Quel avenir pour les vols habités ? La Nasa n'a pas décidé si elle désirait lancer une ISS2 dans l'avenir. Ou même si elle allait enfin s'engager pour que soient envoyés des hommes sur Mars dans le cadre d'une mission internationale. Le secteur des vols habités est ainsi laissé sans perspectives à long terme.

L'exploitation des vols de navette doit-elle être privatisée, c'est-à-dire laissée à la responsabilité de sociétés privées ? La Nasa renoncerait ainsi à son monopole sur l'accès à l'espace aux Etats-Unis. Ce serait un abandon d'une haute portée symbolique... La Nasa, agence civile, va-t-elle collaborer avec le département de la Défense, comme le souhaitent certains, pour accentuer la lutte contre le terrorisme international ? Là encore, ce serait une mutation majeure...

La Nasa va-t-elle réussir à se réformer ? Pour beaucoup, elle est devenue une grosse machine inefficace. Il est par exemple très difficile de connaître les coûts réels de la Station tant les livres de compte sont mal tenus, s'est inquiété la commission d'enquête CRS (Congressional Research Service) en mars 2002... Ce défaut d'efficacité risque de se payer cher.

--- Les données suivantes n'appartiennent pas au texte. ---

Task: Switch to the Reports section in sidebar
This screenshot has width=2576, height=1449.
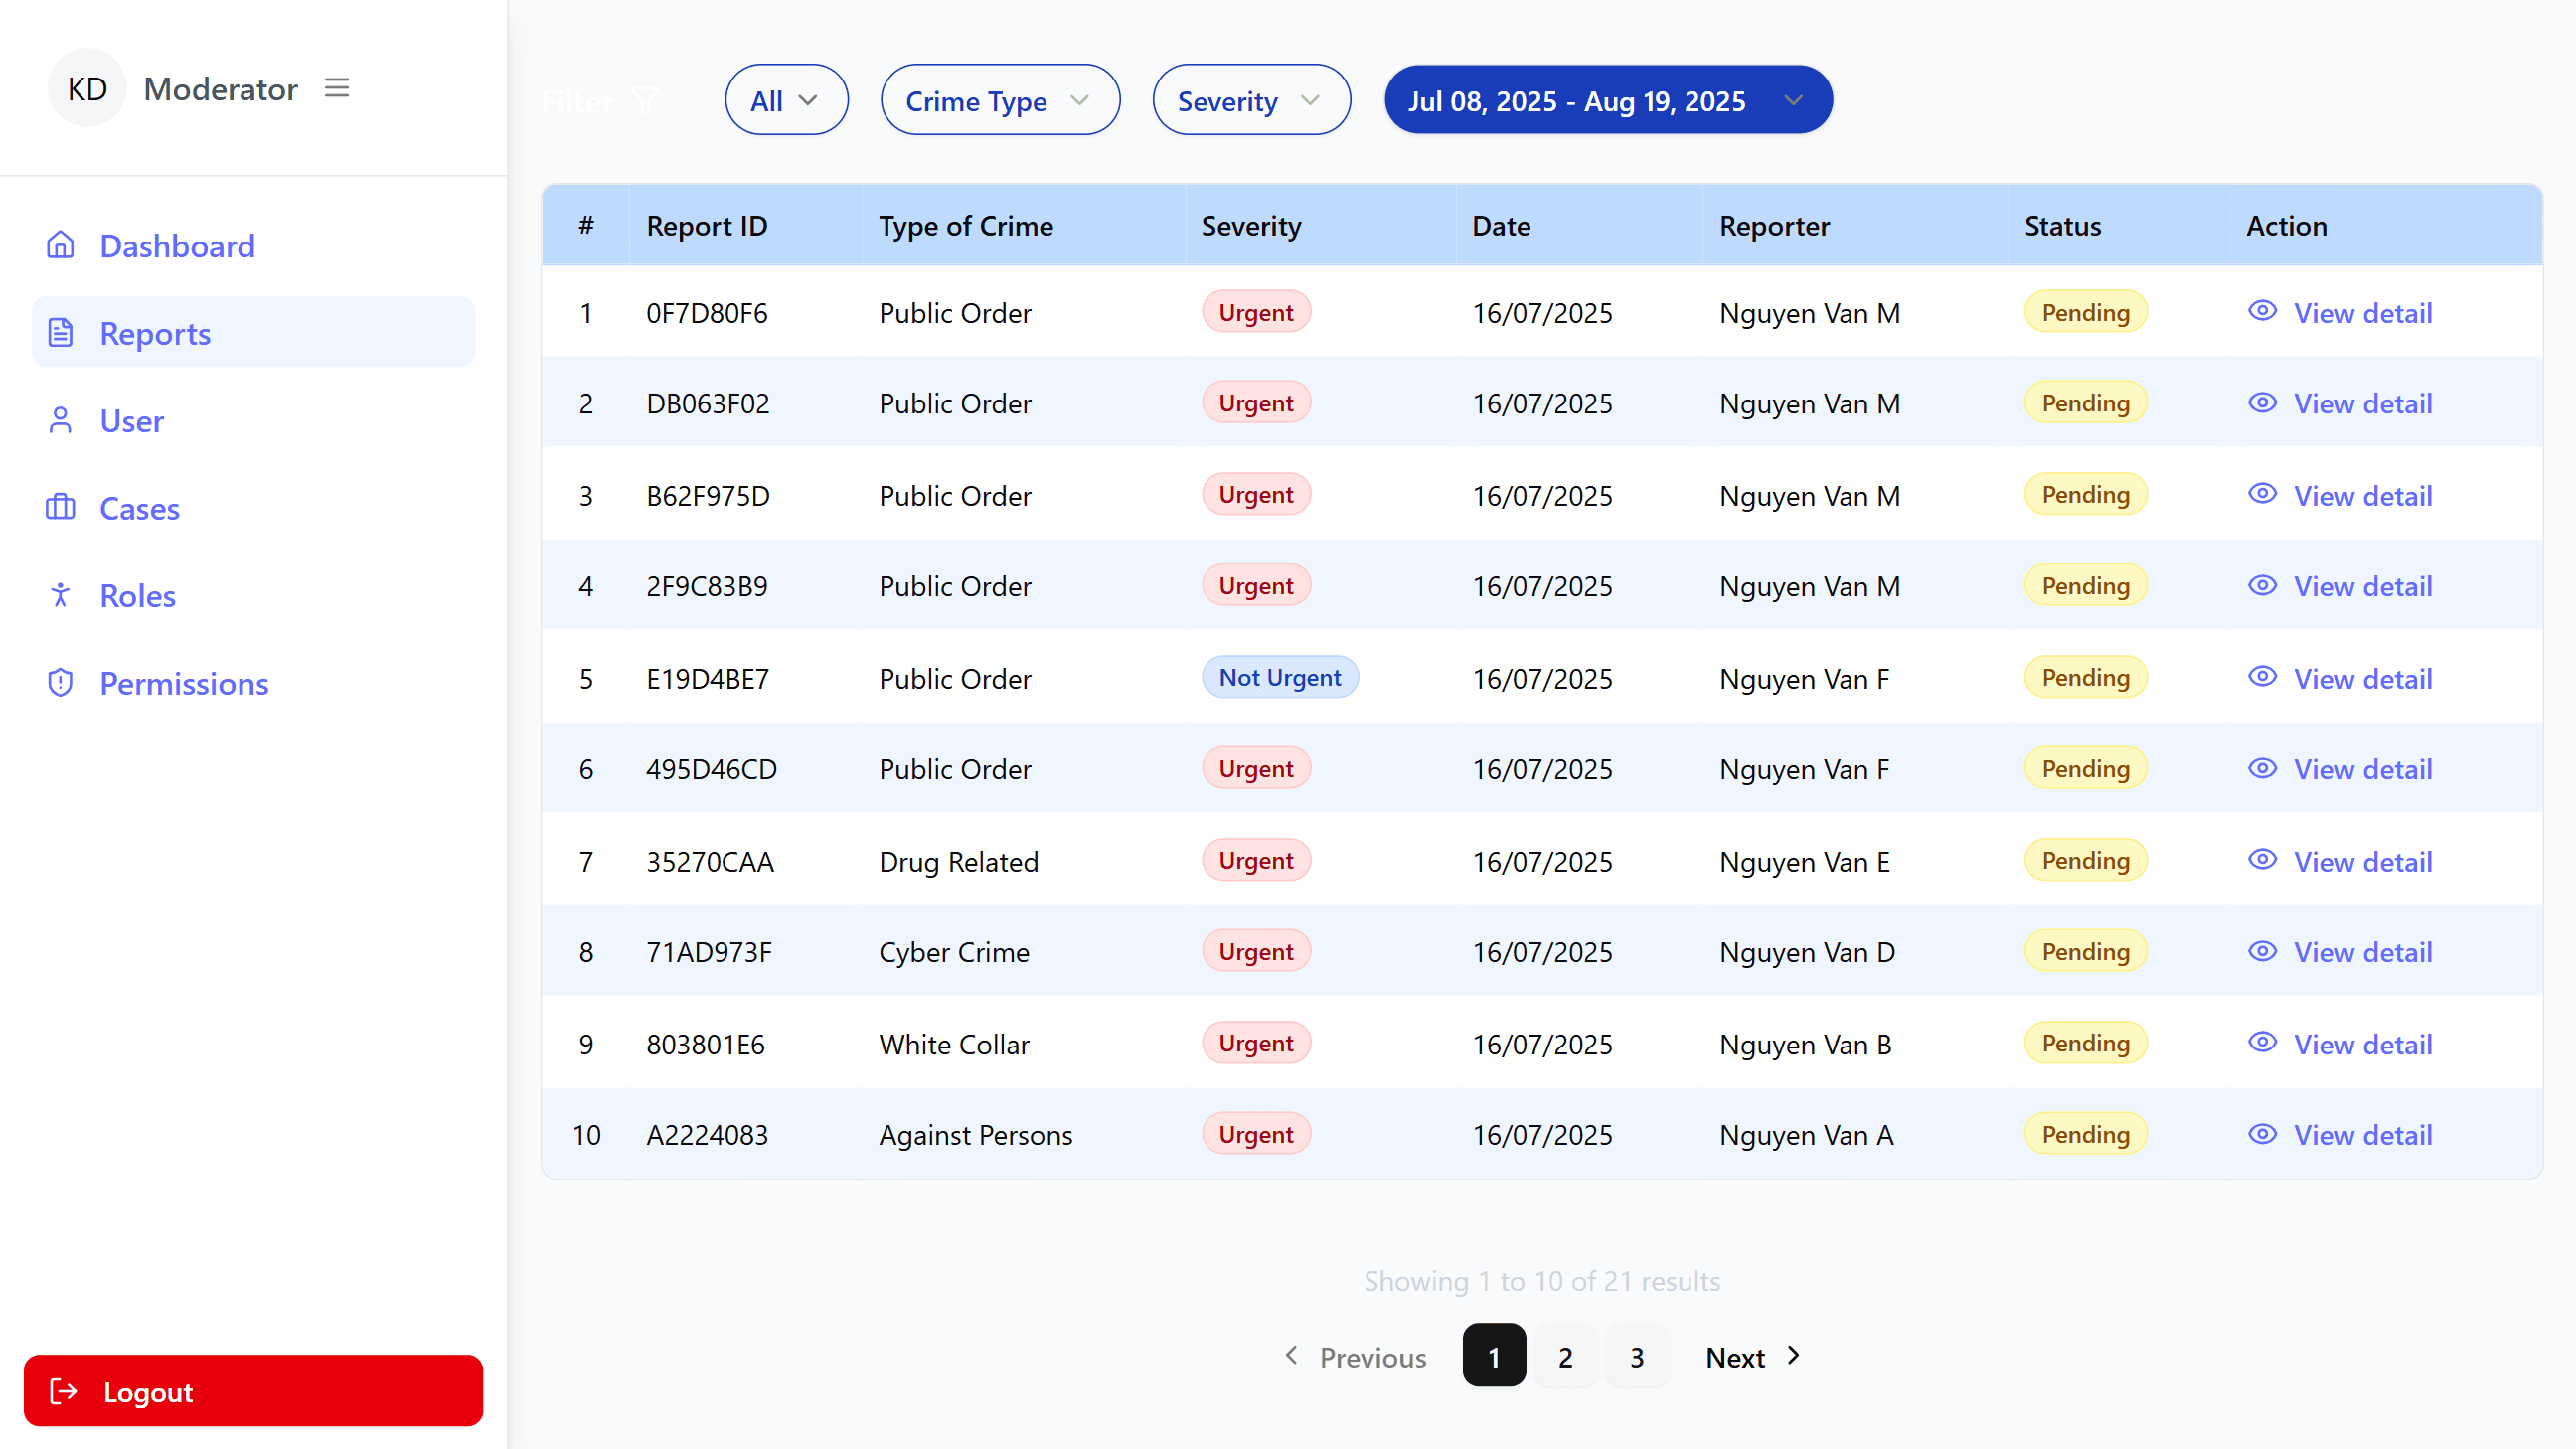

« Une décision inacceptable »

En attendant que la Nasa se remette à flot et retrouve son équilibre financier, ses partenaires internationaux rongent leur frein. Parmi eux, l'Agence spatiale européenne (ESA) est particulièrement concernée puisqu'elle collabore au CRV, projet que les États-Unis ont décidé de geler unilatéralement.

Le coût de la Station pour l'Europe

« C'est inacceptable, estime Jörg Feustel-Buëchl, directeur des vols habités et de la microgravité à l'Agence spatiale européenne (ESA). Nous comprenons que les Américains doivent remettre leur maison en ordre, mais pas pourquoi cela doit se faire au détriment de notre accord de coopération signé en 1998 avec les 15 partenaires. » Accord dont Jörg Feustel-Büechl estime qu'il a valeur de traité international puisqu'il a été ratifié par plusieurs parlements.

Si les Etats-Unis persistent dans leur volonté de ne pas fabriquer le CRV, des solutions peuvent tout de même être trouvées afin que six astronautes travaillent sur l'ISS. L'une d'elles, qui a les faveurs de beaucoup, consiste à installer sur la Station deux véhicules de secours Soyouz de fabrication russe. Chacun de ces vaisseaux spatiaux peut emporter trois personnes et, déjà, l'un d'eux est attaché en permanence à la Station.